Monday, October 13th, 2014

Over the past 100 years, coyotes have taken over America:

They are native to the continent, and for most of their existence these rangy, yellow-eyed canids were largely restricted to the Great Plains and western deserts where they evolved. But after wolves and cougars were exterminated from most of the United States by the 1800s, coyotes took their place. Colonizing some areas at a rate of 720 square miles per year, coyotes now occupy — or “saturate,” as one scientist I spoke with described it — nearly the entire continent. (Long Island is a notable exception.) The animals are now the apex predators of the east. And they’re proving so resourceful that even the last stronghold — the urban core — represents an opportunity to flourish.

Coyotes may be the most driven carnivores to penetrate modern cities in recent years, but they’re hardly the only ones. Raccoons, foxes, and skunks have long been prolific urban residents. And now bobcats, cougars, even grizzly bears — predators that symbolize wilderness, who typically require a lot of space and a stable prey base, and defend their territories — are not just visiting but occupying areas that scientists used to consider impossible for their survival. Dozens of grizzlies now summer within the city limits of Anchorage. The most urban cougar ever, a male named P22, has been canvassing Los Angeles’ Griffith Park for more than two and a half years. Bobcats prowl the Hollywood Hills and saunter near skyscrapers in Dallas. And in New York City, a predator is returning that hasn’t been seen since Henry Hudson’s day — the fisher, a dachshund-sized member of the weasel family with a long, thick tail. This spring, a police officer named Lenart snapped the first NYC photo of one, skulking on a Bronx sidewalk at dawn.

Why are these large weasels flourishing in the east?

“We found support that eastern fishers are experiencing what’s known as mesopredator release,” says Kays. “That means they overlap with fewer predatory species than they used to. There are no cougars; there are no wolves.” Without many big competitors to fear, middle-sized predators, or mesopredators, are free to change their habits: they can hunt in a wider range of places or times. They can also pursue larger prey (for fishers, that means hefty snowshoe hares, porcupines, or deer roadkill) without getting beaten to it or bullied. Scientists suspect that mesopredator release is fueling coyotes’ incredible expansion as well.

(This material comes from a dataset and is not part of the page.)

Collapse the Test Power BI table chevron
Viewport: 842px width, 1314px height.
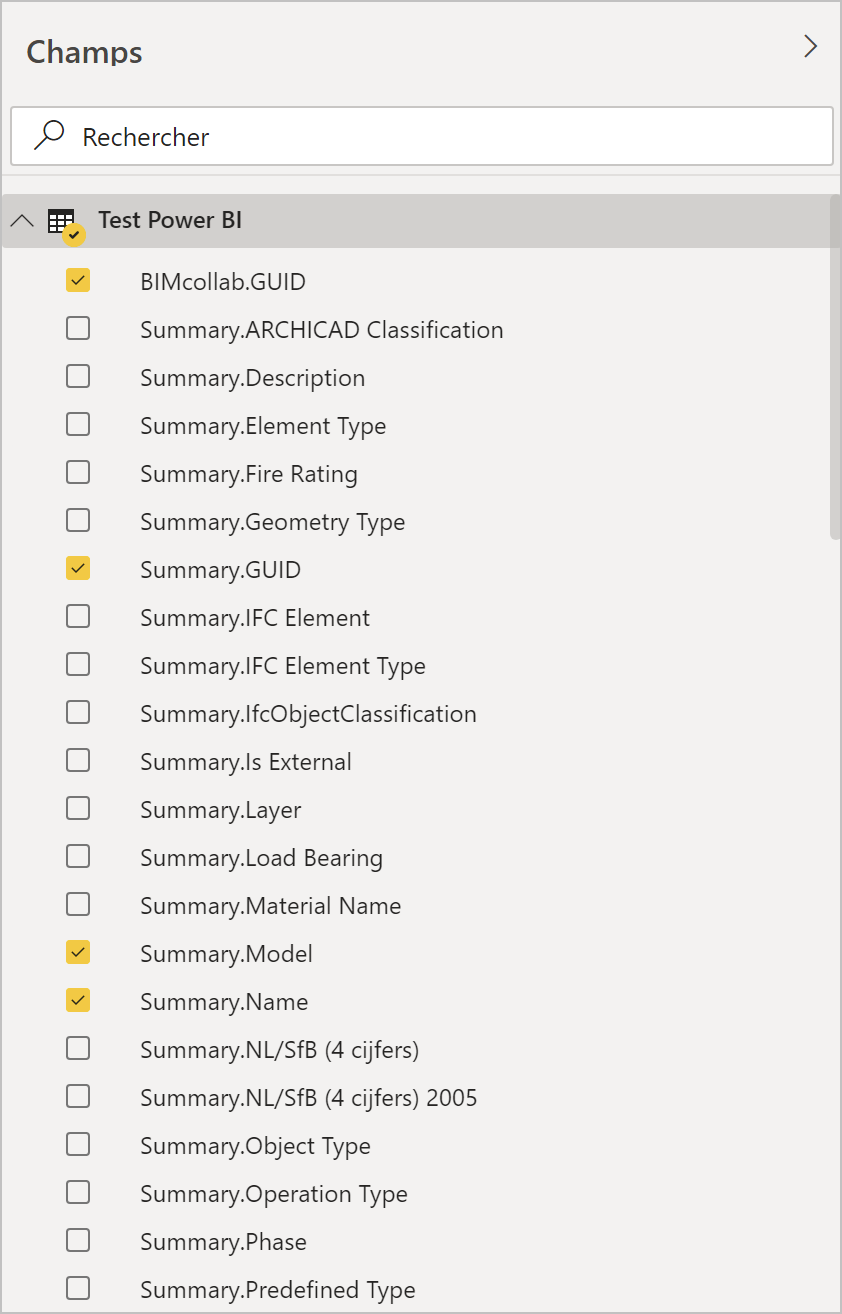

Most intriguingly, LaPoint and Kays discovered that the bodies of eastern fishers are actually getting bigger over time. These carnivores seem to be evolving to better catch larger-bodied prey by becoming larger themselves. A big, well nourished fisher is more likely to survive in new, challenging environments. “They’re getting bigger where their populations are expanding,” says LaPoint, which the team documented by comparing hundreds of museum specimens collected from the 19th century to the present. That’s brisk, evolutionarily speaking. “Within a century, more or less,” he says. “It’s pretty crazy.”

The rub is that this “wilderness” species seems to be quickly adapting to our presence. In persecuting North America’s biggest carnivores, we may be encouraging medium-sized ones to spread directly into the areas we now live, and in some cases, actually evolve into bigger, more resourceful predators.

(Hat tip to T. Greer.)

Comments

  1. Bob Sykes says:

    Stanley Gehrt at Ohio State has a long-standing research project on the coyotes of Chicago:

    http://researchnews.osu.edu/archive/urbcoyot.htm

  2. Bert E. says:

    These species too have gone through a Darwinian selection process. They are the survivors that were able to adapt to the man-created environment and thrive.

    Coyotes the more you hunt them the more they proliferate and spread. They have more food from less competition and produce bigger litters at an earlier breeding age, with a higher percentage of those litters becoming adults. Those coyotes that survive the extermination process become a very lean and mean and smart coyote.

    With the widespread use of fossil fuels the forests too have grown back from a time when 100 years or so ago the land was more barren. No more need for wood-cutting as a fuel source.